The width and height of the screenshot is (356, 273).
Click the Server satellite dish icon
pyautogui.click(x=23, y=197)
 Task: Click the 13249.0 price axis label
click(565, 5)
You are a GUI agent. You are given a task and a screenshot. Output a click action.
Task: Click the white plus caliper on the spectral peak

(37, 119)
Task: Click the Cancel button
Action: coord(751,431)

_ _ _ _ _

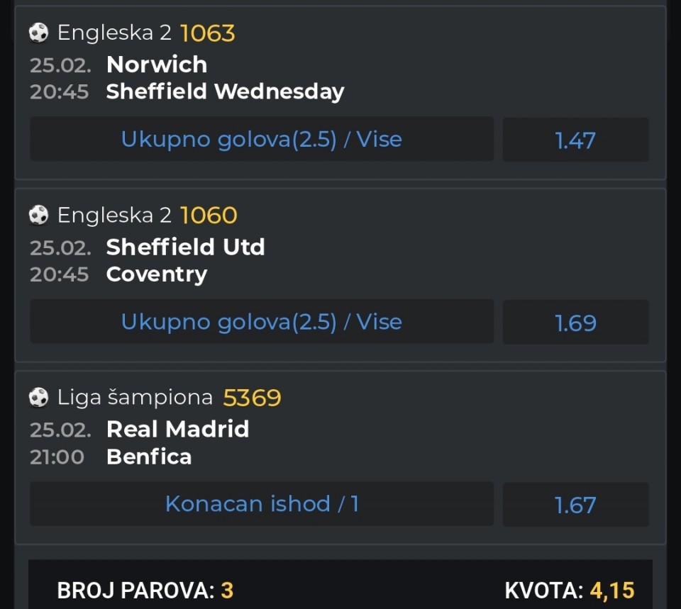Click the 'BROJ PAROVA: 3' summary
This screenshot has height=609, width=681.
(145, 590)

_ _ _ _ _

◆ **Exercise goal**
Take the entries above and return only the lines from the one with "Click the Server satellite dish icon" to the one with "You are a GUI", both included, unchanged.

◆ **Result of the exercise**
Click the Server satellite dish icon
pyautogui.click(x=23, y=197)
 Task: Click the 13249.0 price axis label
click(565, 5)
You are a GUI agent. You are given a task and a screenshot. Output a click action.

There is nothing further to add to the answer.